**The exercise**
Copy all of the rows below word for word, changing nothing.

START Excerpted records

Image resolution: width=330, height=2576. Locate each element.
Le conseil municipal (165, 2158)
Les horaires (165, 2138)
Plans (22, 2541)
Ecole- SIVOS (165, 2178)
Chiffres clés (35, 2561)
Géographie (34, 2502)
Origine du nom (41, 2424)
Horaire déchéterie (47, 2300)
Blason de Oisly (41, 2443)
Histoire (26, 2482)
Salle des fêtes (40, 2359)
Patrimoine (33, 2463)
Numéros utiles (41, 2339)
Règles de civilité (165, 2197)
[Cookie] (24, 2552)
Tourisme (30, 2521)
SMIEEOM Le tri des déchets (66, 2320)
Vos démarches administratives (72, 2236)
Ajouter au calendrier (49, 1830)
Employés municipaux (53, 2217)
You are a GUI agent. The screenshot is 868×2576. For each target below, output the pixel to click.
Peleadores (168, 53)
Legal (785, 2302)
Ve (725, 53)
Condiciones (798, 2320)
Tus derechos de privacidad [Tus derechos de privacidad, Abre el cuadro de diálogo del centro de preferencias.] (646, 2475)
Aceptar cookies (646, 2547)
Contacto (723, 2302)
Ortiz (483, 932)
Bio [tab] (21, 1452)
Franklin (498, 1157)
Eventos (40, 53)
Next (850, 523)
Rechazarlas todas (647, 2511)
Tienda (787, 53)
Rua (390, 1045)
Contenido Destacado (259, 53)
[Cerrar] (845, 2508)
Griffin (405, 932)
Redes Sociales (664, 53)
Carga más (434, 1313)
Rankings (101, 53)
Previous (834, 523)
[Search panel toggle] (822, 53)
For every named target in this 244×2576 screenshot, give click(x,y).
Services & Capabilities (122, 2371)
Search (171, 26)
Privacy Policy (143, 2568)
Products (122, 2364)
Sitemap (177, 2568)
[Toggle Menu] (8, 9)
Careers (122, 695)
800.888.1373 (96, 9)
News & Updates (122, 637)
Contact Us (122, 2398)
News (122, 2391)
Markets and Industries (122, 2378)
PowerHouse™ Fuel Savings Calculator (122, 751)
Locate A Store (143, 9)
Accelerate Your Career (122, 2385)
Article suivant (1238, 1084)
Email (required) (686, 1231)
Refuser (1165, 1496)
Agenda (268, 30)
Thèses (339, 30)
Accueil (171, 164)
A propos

END Excerpted records

**Exercise answer**
Image resolution: width=330, height=2576. Locate each element.
Le conseil municipal (165, 2158)
Les horaires (165, 2138)
Plans (22, 2541)
Ecole- SIVOS (165, 2178)
Chiffres clés (35, 2561)
Géographie (34, 2502)
Origine du nom (41, 2424)
Horaire déchéterie (47, 2300)
Blason de Oisly (41, 2443)
Histoire (26, 2482)
Salle des fêtes (40, 2359)
Patrimoine (33, 2463)
Numéros utiles (41, 2339)
Règles de civilité (165, 2197)
[Cookie] (24, 2552)
Tourisme (30, 2521)
SMIEEOM Le tri des déchets (66, 2320)
Vos démarches administratives (72, 2236)
Ajouter au calendrier (49, 1830)
Employés municipaux (53, 2217)
You are a GUI agent. The screenshot is 868×2576. For each target below, output the pixel to click.
Peleadores (168, 53)
Legal (785, 2302)
Ve (725, 53)
Condiciones (798, 2320)
Tus derechos de privacidad [Tus derechos de privacidad, Abre el cuadro de diálogo del centro de preferencias.] (646, 2475)
Aceptar cookies (646, 2547)
Contacto (723, 2302)
Ortiz (483, 932)
Bio [tab] (21, 1452)
Franklin (498, 1157)
Eventos (40, 53)
Next (850, 523)
Rechazarlas todas (647, 2511)
Tienda (787, 53)
Rua (390, 1045)
Contenido Destacado (259, 53)
[Cerrar] (845, 2508)
Griffin (405, 932)
Redes Sociales (664, 53)
Carga más (434, 1313)
Rankings (101, 53)
Previous (834, 523)
[Search panel toggle] (822, 53)
For every named target in this 244×2576 screenshot, give click(x,y).
Services & Capabilities (122, 2371)
Search (171, 26)
Privacy Policy (143, 2568)
Products (122, 2364)
Sitemap (177, 2568)
[Toggle Menu] (8, 9)
Careers (122, 695)
800.888.1373 (96, 9)
News & Updates (122, 637)
Contact Us (122, 2398)
News (122, 2391)
Markets and Industries (122, 2378)
PowerHouse™ Fuel Savings Calculator (122, 751)
Locate A Store (143, 9)
Accelerate Your Career (122, 2385)
Article suivant (1238, 1084)
Email (required) (686, 1231)
Refuser (1165, 1496)
Agenda (268, 30)
Thèses (339, 30)
Accueil (171, 164)
A propos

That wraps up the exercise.